TEXT EXTRACT
◇ ◇ ◇

Economy - Sessions

This page contains more information regarding the sessions for theme 3 of the Circular@WUR Conference. Click on a session for more details.

Sessions 1 - 10

Circular fashion

Paulien Harmsen WUR/WFBR
Harriette Bos WUR/WFBR
Dieuwertje de Wagenaar WUR/CVC
Michiel Scheffer WUR/AFSG

The Ellen MacArthur foundation has developed a roadmap towards a circular textiles and clothing industry. Their vision is based on two pillars: Increasing circularity following a hierarchy of circular solutions and moving away from non-renewable feedstock for any virgin material input. Several circularity strategies exist to reduce the consumption of natural resources and materials and minimize the production of waste. They can be ordered for priority according to their levels of circularity, i.e. the 10R-strategy. The hierarchy of circular solutions relevant for the textiles and clothing market segments can be based on the 10R-strategy, where Rethink stands for “Smarter product use and manufacture”, Reuse stands for “Extend lifespan of product and its parts” and Recycle and Recover stands for “Useful application of materials”. Ideally, waste is prevented by e.g. changing consumer buying behavior, wearing clothes for a longer period, implementing other business models in the fashion industry such as textile rental, or by applying design for longevity principles (Rethink). When a garment is disposed of, ideally it is reused by another customer through the 2nd hand market. When the garment is no longer wearable, it can be converted into a product of lower value such as wiping rags (Reuse). When the fabric is no longer usable as such, recycling techniques come into play. Here a distinction can be made between fibre, polymer or monomer recycling (Recycle). When recycling is also no longer possible, recovery of energy (Recover) or even landfilling are the final options. The second pillar deals with the options of phasing out non-renewable feedstock for any virgin material input. Although it is known that the fashion industry relies heavily on non-renewable feedstock, the options for fossil-free fashion are limited and seldom elaborated on.

◇ ◇ ◇

EXTRACTED MATERIAL
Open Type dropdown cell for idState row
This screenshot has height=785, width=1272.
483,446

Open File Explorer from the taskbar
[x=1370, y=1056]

◇ ◇ ◇

PROBLEMS AND TASKS
#1 In the Economy sessions page, rewrite everything from "Economy - Sessions" down to "for more details.", replacing "theme 3" with "theme three".
#2 According to the Economy sessions page, what does Reuse stand for in the 10R-strategy?

SOLUTIONS PER TASK
#1
Economy - Sessions

This page contains more information regarding the sessions for theme three of the Circular@WUR Conference. Click on a session for more details.

#2 "Extend lifespan of product and its parts"